For Passeriformes birds, based on data for 4,060 nuclear loci and 137 families, Oliveros et al. (2019) observed that passerines originated on the Australian landmass (∼47 mya); the subsequent dispersal and diversification were affected by several climatological and geological events. For the Phylloscopus species, divergences have been analyzed in previous studies using a combination of mitochondrial genes and nuclear segments (Moyle & Marks, 2006; Price, 2010; Alström et al., 2018). According to previous studies, the diversification of leaf warblers took place ∼11–12 mya (Johansson et al., 2007). The main two clades (α and β) of Phylloscopus split approximately 11.7 mya (95% highest posterior density (HPD) = 9.8–13.7 mya) on the basis of the cytb gene. Phylloscopus emeiensis, Phylloscopus neglectus, and Phylloscopus tytleri are the oldest single-species lineages (7.3–8.3 mya) (Alström et al., 2018).

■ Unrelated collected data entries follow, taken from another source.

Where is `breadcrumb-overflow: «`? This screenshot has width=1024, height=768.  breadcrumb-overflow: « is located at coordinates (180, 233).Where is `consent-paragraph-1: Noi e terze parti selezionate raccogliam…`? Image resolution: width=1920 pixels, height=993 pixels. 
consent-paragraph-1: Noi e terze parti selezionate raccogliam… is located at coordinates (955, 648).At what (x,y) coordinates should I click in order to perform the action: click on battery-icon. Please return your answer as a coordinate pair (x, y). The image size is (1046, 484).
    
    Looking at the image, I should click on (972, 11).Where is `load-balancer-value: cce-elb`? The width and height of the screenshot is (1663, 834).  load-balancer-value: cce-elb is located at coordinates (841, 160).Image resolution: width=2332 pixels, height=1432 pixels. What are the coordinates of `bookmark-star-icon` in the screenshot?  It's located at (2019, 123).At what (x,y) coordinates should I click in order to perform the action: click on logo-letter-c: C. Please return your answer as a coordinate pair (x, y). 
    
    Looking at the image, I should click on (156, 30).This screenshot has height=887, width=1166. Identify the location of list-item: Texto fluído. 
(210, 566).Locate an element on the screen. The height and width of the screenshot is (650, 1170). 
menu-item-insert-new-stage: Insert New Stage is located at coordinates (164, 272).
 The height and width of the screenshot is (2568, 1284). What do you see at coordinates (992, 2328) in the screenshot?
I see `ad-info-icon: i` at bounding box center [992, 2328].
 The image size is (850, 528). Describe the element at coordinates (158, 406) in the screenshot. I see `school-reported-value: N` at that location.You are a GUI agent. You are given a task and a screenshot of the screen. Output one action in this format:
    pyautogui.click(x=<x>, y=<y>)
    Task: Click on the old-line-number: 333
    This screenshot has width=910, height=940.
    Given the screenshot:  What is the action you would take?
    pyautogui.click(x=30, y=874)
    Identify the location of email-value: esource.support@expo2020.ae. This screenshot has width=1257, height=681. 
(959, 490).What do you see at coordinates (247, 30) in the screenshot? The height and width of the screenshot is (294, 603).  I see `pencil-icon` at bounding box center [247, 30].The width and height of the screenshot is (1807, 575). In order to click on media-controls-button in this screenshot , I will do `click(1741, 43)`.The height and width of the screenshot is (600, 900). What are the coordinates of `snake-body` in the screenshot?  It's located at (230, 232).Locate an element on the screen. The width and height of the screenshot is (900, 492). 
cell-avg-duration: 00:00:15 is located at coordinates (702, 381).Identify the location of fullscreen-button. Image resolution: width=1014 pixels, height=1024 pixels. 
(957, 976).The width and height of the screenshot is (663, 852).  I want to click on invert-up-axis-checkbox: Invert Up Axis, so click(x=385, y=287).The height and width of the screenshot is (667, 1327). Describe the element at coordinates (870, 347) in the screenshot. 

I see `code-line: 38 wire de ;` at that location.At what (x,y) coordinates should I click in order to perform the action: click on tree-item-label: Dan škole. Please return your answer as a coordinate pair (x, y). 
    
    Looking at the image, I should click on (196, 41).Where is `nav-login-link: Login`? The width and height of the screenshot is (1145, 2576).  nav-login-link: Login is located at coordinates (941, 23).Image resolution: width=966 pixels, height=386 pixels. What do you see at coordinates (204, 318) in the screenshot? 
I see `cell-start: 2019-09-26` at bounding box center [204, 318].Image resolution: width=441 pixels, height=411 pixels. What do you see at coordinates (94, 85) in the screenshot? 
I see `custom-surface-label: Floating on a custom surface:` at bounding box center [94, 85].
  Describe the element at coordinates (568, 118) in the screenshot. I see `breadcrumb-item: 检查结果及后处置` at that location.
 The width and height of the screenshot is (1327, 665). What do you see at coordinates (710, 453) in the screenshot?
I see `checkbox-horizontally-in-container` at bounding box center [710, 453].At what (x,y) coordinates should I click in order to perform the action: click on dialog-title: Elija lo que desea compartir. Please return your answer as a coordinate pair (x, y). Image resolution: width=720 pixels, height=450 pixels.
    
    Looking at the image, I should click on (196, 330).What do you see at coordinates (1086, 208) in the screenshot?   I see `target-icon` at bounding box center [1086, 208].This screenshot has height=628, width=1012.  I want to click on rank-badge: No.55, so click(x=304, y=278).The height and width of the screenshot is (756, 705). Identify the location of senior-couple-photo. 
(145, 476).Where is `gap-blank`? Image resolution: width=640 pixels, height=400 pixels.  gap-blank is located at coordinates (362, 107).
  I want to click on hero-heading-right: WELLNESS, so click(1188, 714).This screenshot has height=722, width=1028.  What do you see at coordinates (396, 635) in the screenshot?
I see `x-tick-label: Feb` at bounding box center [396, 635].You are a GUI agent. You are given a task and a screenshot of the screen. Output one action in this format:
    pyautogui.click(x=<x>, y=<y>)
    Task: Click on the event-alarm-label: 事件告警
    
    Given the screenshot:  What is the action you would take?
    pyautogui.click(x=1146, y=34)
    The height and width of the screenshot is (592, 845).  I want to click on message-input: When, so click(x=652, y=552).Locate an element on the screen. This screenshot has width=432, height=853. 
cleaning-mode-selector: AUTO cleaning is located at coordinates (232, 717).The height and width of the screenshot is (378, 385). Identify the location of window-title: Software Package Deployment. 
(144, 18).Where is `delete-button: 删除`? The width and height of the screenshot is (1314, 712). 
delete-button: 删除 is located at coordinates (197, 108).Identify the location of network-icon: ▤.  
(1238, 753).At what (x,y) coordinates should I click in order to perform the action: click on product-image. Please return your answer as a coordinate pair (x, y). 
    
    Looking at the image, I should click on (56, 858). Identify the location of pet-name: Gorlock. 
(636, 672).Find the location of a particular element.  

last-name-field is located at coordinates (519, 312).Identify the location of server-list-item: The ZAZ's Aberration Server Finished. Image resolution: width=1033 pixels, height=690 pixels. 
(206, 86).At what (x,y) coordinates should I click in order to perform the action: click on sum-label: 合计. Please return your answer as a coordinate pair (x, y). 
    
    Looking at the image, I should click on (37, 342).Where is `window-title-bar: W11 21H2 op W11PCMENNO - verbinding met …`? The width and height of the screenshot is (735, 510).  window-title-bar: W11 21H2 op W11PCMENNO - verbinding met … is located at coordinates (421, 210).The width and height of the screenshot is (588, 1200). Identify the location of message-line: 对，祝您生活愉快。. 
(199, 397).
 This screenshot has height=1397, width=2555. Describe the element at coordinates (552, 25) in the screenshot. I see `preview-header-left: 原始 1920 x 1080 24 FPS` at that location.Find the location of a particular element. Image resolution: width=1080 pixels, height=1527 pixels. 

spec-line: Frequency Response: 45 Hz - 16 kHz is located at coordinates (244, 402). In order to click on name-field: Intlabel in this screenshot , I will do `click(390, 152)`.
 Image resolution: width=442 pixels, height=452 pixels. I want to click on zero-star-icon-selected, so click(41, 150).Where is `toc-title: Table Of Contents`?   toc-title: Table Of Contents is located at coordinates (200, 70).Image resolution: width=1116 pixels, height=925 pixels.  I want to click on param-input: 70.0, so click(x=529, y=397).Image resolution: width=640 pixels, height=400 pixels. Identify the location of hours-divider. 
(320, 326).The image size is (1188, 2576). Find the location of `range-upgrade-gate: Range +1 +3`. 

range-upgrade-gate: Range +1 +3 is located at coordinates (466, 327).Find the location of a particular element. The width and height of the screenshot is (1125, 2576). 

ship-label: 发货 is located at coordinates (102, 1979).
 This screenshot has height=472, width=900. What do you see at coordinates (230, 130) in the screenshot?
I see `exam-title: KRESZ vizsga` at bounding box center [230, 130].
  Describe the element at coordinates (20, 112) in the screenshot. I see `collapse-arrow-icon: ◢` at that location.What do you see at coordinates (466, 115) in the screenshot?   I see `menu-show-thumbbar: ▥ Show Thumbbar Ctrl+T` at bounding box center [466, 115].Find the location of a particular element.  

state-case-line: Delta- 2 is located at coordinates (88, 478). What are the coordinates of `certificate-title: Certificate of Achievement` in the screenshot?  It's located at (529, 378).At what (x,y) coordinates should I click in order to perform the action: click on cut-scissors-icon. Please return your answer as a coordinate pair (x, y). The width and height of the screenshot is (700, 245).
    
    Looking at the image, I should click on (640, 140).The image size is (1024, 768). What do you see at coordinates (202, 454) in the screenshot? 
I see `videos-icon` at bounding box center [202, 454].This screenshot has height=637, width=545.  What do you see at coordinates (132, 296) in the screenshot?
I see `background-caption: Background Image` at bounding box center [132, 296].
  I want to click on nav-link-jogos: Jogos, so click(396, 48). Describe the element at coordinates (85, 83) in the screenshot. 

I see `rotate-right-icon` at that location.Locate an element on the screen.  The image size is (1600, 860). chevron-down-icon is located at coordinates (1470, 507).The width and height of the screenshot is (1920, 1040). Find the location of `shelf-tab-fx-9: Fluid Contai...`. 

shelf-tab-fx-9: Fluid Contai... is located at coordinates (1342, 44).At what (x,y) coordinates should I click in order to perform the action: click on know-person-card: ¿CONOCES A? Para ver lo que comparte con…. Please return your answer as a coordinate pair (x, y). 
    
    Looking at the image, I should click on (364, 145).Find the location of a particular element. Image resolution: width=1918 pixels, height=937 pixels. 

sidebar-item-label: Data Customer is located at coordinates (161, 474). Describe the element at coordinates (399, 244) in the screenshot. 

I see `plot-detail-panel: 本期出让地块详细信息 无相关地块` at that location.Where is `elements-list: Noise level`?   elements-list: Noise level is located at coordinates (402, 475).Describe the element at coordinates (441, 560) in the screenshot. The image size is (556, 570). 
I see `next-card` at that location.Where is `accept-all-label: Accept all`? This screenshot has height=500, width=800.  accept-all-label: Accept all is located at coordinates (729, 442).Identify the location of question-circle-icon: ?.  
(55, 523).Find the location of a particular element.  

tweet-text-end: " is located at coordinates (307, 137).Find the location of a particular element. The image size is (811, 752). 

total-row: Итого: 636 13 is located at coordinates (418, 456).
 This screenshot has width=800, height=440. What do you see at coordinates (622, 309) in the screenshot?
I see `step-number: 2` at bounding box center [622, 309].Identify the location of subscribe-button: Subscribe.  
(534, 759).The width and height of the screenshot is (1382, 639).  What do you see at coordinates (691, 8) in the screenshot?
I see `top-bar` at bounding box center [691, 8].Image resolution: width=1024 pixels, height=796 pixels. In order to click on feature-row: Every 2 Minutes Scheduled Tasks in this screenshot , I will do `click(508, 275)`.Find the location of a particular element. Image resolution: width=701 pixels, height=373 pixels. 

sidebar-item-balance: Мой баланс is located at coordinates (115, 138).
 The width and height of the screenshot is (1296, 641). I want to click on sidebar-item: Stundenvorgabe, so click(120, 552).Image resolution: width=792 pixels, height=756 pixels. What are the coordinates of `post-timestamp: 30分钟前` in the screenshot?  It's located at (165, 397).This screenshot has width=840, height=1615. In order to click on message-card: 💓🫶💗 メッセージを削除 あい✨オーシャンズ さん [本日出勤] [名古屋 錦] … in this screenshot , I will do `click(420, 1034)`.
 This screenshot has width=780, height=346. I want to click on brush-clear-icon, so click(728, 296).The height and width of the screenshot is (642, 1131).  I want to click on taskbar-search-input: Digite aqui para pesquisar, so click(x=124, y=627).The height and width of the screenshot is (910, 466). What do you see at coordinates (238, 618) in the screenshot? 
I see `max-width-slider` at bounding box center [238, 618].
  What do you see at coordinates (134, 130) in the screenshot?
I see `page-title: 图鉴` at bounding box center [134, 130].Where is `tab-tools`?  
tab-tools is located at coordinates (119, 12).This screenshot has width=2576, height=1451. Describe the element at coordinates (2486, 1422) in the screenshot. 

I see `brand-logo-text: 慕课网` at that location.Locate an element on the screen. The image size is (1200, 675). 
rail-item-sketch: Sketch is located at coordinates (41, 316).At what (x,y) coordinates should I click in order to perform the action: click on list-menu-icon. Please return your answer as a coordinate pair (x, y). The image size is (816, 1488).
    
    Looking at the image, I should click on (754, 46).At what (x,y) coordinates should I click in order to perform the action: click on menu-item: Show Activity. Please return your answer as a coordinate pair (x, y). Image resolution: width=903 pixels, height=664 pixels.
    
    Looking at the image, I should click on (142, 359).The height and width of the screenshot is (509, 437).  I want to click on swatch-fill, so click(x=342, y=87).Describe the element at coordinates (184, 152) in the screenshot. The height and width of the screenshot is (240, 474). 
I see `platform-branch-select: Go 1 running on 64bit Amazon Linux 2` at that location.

The divergence times between the sister species of Phylloscopus ranged from 0.5 mya to 6.1 mya, with the three youngest Phylloscopus pairs of sister species splitting at 0.5 mya, 0.8 mya, and 1.1 mya, respectively, and the three oldest strongly supported sister pairs splitting at 4.1 mya, 4.1 mya, and 6.1 mya, respectively (Alström et al., 2018). The differences may have been due to the sampling strategies and the lack of available whole mitogenome sequences of several Phylloscopus species, which resulted in a greater number of Phylloscopus mitogenomes being required to infer their separation events.